» What to do:
Pull out the text lines from every row below and repeat them word for word, leaving the pictures out of your answer.

═══ Extracted data ═══

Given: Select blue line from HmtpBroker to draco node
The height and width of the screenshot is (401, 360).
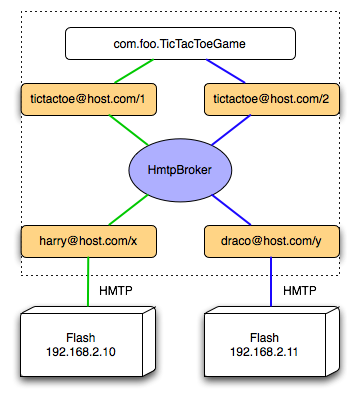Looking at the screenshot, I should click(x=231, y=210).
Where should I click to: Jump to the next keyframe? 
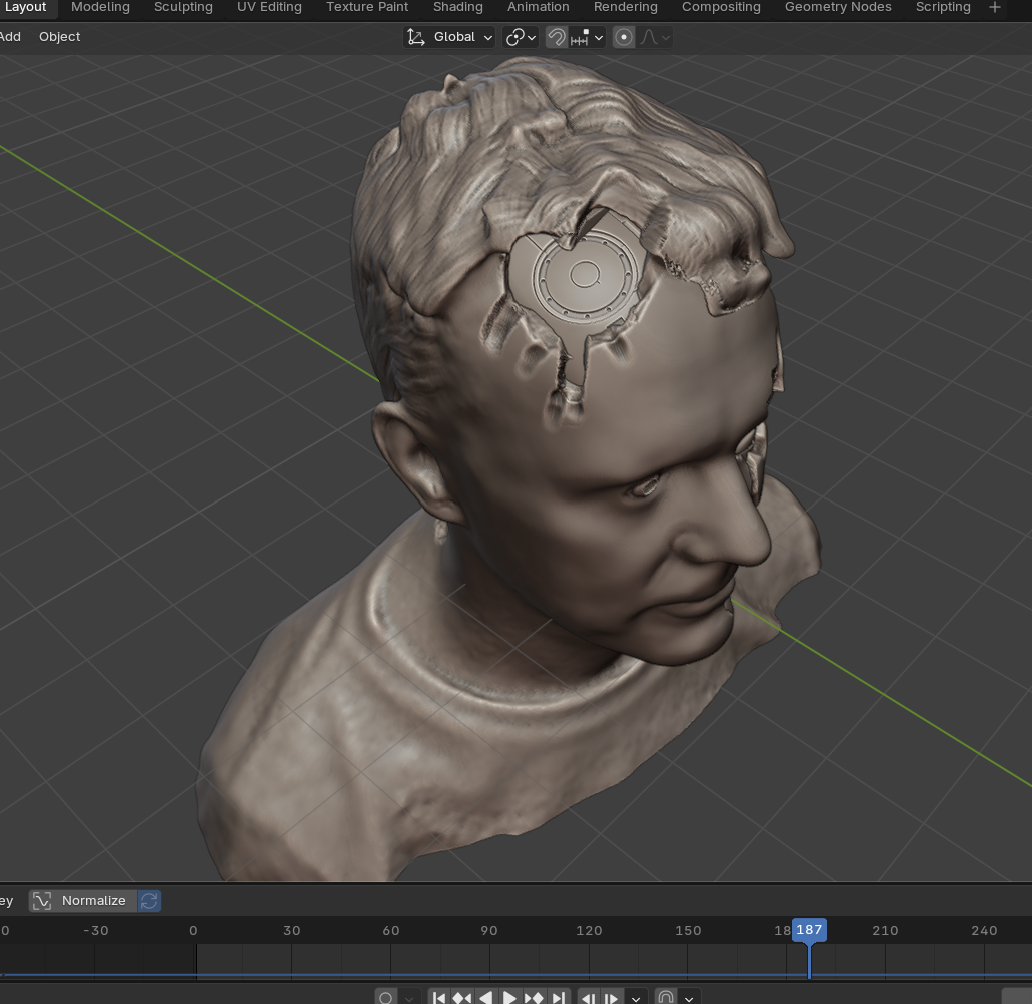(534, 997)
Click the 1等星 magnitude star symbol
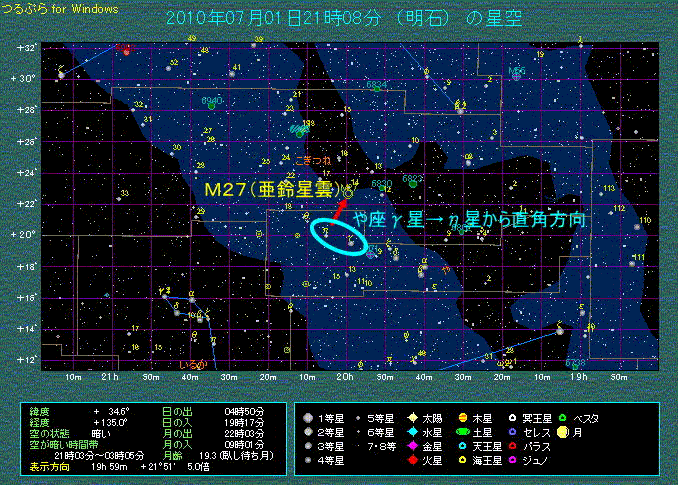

═══

» Written answer:
Given: Select blue line from HmtpBroker to draco node
The height and width of the screenshot is (401, 360).
Looking at the screenshot, I should click(x=231, y=210).
Where should I click to: Jump to the next keyframe? 
(534, 997)
Click the 1等星 magnitude star symbol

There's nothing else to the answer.